Süddeutsche Zeitung ABD Kongre seçimlerini konu alan yorumunda kampanya sırasında kimlik arayışının diğer konuları bastırdığına vurgu yapıyor:
"Demokratlarla Cumhuriyetçiler arasındaki seçim mücadelesinde ekonomi, vergi indirimi, altyapı, bütçe ya da artan suçlarla mücadele gibi konular rol oynamadı. Parti programları ve temel siyasi tercihler ABD'deki siyasi tartışmaların ikincil konuları oldu ve Trump'ın Başkanlığa seçildiği 2016 yılındakinden de az rol oynadı. Kongre seçiminde oylar kimlik tercihine göre kullanılacak. ‘Bana kim olduğunu söyle, ben kimi seçeceğini söyleyeyim'. Ya da ‘bizim grup sizin gruba karşı'. Bu fenomen aslında yeni değil. Öteden beri azınlıklar çoğunlukla Demokratları, beyazlar ise Cumhuriyetçileri seçer, fakat taraflar halk gruplarını birbirine düşürmemeye özen gösterirdi. Ama artık iki büyük parti de, Amerikalıların kimlik politikası dedikleri oyunun farklı versiyonlarını oynuyor. Demokratlar seçim gününe kadar, normal olarak sandığa gitmeyen azınlıkları harekete geçirmeye çalıştı. Cumhuriyetçiler ise 2016 yılında Trump'ı Beyaz Saray'a taşıyan yüksek motivasyonlu seçmen grubunun desteğiyle Kongre çoğunluğunu kurtarmayı umuyorlar. Bu oyunu kazananın ödülü Amerikan halkının bölünmesi ve sorunları çözecek politikaların rafa kalkması olacaktır.”

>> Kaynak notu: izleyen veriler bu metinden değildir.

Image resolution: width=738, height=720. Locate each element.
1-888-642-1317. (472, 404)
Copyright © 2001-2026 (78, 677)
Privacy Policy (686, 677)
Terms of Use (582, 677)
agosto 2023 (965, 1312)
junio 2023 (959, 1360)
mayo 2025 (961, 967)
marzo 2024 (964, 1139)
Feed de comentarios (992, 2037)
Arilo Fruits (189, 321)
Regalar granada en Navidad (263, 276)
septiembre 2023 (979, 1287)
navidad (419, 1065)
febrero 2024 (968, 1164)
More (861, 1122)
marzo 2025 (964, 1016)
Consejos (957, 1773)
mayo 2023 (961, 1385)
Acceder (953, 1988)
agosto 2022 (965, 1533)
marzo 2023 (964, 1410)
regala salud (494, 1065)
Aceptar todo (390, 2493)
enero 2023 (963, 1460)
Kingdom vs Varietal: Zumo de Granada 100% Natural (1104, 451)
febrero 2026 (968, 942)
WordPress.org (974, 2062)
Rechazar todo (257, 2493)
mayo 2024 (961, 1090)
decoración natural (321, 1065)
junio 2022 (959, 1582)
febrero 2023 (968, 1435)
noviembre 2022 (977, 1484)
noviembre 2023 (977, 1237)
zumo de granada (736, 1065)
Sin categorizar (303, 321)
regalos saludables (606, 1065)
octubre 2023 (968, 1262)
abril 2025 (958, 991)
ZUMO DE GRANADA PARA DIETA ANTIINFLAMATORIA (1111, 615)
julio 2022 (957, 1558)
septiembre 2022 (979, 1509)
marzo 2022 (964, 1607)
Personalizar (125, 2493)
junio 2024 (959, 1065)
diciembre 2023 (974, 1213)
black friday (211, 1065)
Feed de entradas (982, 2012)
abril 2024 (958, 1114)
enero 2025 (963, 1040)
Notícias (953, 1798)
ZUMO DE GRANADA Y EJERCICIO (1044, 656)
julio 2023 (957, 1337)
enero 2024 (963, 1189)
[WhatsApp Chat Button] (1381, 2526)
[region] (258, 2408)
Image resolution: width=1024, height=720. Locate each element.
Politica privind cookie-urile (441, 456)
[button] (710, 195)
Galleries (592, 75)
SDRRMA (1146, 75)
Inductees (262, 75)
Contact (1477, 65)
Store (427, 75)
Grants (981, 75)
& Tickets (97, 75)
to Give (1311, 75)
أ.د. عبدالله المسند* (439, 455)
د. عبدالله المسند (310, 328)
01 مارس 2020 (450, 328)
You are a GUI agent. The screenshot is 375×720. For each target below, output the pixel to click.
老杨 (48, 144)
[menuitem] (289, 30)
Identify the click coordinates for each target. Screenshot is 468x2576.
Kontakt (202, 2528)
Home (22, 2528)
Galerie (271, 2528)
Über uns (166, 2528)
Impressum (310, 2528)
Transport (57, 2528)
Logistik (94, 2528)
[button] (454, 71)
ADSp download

Mittelbayerische Zeitung Cumhuriyetçi partinin Kongre'nin her iki kanadındaki çoğunluğunu korumasının Trump'ın daha da radikalleşmesine yol açacağına işaret ediyor:
"Erken seçimlere katılan kadın ve gençlerin artması umut veriyor. Ancak bu umut, kamuoyu araştırmacılarını yalancı çıkaran 2016 yılındaki Başkanlık seçiminin de kanıtladığı gibi, aldatıcı olabilir. Trump'ın, milliyetçilik, ırkçılık ve himayecilik karışımı şeklindeki zehirleyici ‘Önce Amerika' sloganı sanıldığından etkili çıktı. Trump yine bu yöntemle başarılı olursa, icraatını daha da radikalleştirme cesaretini kendinde bulacaktır. Bu bakımdan Başkanlık döneminin ortasına isabet eden Kongre seçimleri büyük küresel önem arz ediyor. Söz konusu olan Kongredeki güç dağılımı değil, Amerikan demokrasisinin geleceğidir.”